== Segment start ==

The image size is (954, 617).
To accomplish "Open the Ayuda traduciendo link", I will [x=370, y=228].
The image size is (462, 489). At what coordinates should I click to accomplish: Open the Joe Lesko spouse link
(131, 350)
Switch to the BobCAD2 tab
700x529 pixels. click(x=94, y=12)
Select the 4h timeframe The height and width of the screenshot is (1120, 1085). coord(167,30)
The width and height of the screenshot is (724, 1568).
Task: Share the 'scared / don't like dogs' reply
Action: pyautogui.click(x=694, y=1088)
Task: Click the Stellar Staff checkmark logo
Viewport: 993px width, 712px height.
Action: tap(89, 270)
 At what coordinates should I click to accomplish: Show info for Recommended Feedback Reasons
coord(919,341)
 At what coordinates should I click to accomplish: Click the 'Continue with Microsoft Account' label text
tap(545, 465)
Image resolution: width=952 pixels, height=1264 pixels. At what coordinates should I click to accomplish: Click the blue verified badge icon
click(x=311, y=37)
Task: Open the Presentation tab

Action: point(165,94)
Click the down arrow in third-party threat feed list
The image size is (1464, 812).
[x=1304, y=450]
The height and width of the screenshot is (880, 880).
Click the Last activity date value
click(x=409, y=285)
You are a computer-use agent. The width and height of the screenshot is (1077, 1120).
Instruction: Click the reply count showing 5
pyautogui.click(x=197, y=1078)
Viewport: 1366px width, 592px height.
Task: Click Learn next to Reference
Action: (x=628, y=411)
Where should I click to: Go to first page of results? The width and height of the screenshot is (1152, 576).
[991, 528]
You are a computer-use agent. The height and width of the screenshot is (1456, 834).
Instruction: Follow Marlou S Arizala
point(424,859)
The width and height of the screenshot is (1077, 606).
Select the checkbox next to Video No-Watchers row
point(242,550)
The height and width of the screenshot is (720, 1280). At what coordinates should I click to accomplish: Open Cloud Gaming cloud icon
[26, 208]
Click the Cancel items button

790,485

== Segment end ==

### AIM OF THE TASK
Pick out every line above that contains the word "agent" and copy it.

### TASK ANSWER
You are a computer-use agent. The width and height of the screenshot is (1077, 1120).
You are a computer-use agent. The height and width of the screenshot is (1456, 834).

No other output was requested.